Old Fort Carleton on St. Lawrence River

By John Carlin (1813-1891)

St. Lawrence River, Quebec

Mid 19th Century

Oil on Canvas

27″ H x 34 1/2″

Housed in its original frame.


In this painting, John Carlin wonderfully illustrates a historically significant piece of land that served Native Americans, Europeans, and Americans all within a hundred year span. Old Fort Carleton is located on an island in the St. Lawrence river originally held by the Iroquois. One of the first Europeans to take notice of the island was Pierre François Xavier de Charlevoix, in 1720 noting that,”its bays could be useful.” The island was renamed Carleton Island after Major General Sir Guy Carleton, Governor of the Province of Quebec. It was one of several islands that were renamed after General James Wolfe’s adjutants in the Battle of the Plains of Abraham. During the American Revolutionary War, the British used the island as a military supply transshipment location, naval station, and for building ships. The island also served as a base for raids against American towns, and Loyalists used the island as a refuge to escape rebel persecution. After the war the island was ceded to the Americans.

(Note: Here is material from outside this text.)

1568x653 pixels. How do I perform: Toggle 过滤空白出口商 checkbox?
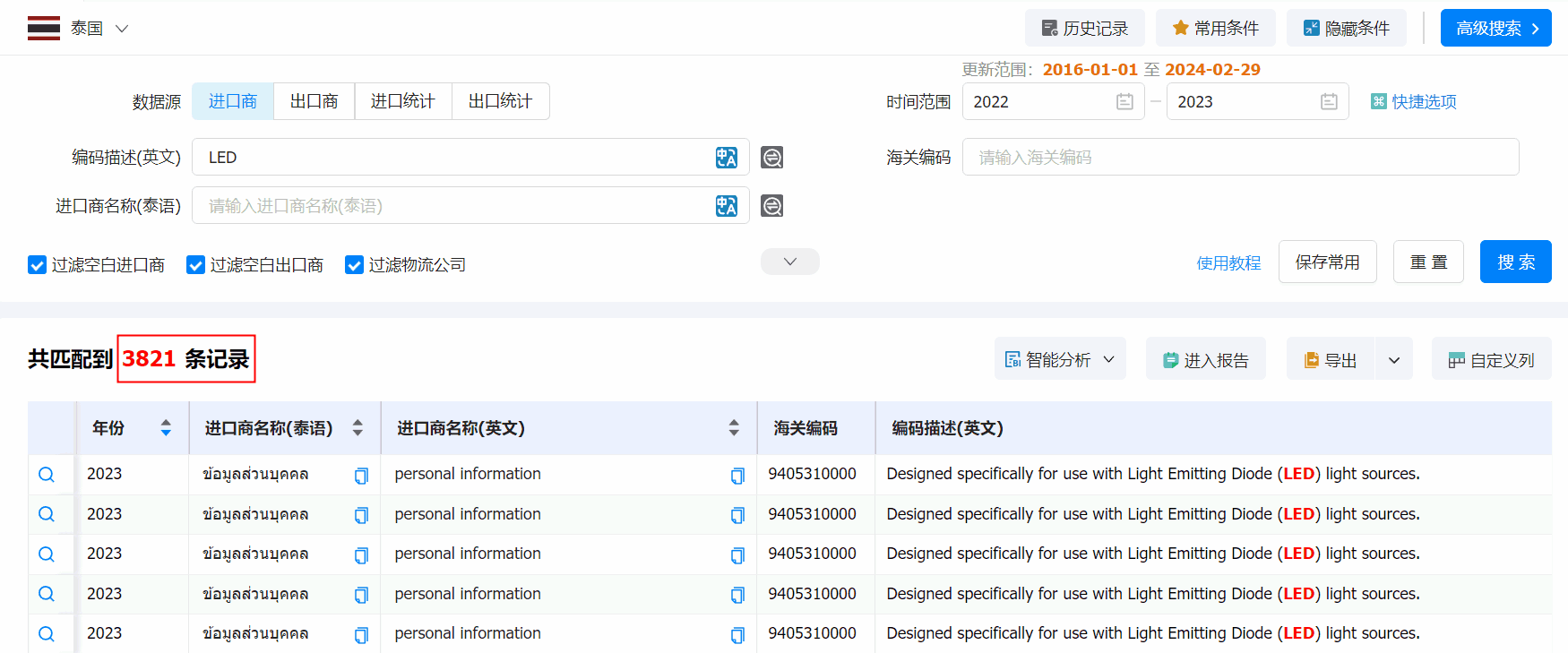(195, 265)
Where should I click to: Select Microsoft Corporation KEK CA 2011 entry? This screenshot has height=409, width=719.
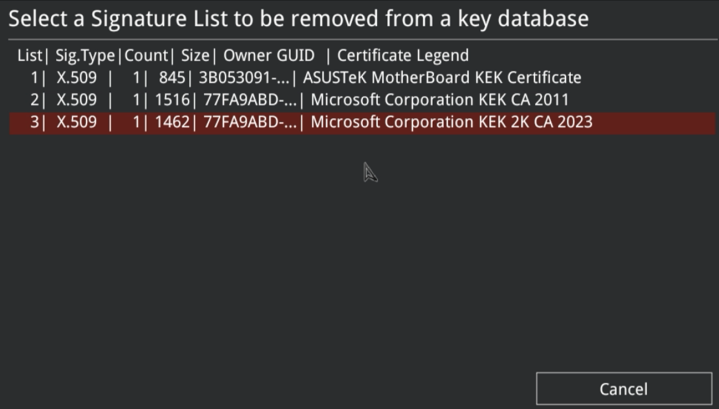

John Carlin, born in Philadelphia, was profoundly deaf from early infancy and a ground breaking advocate for the advancement of deaf and mute people in America. Carlin studied art in the US, England, and France. He ultimately returned to the United States to launch a successful career as a painter of portraits, landscapes, and genre scenes.


Provenance: Buckingham & Moak.


WHY WE LOVE IT: The piece was created by one of the earliest advocates for the deaf and hard of hearing. Mr. Carlin, proficient in five languages, was not only an artist but a a highly regarded poet as well.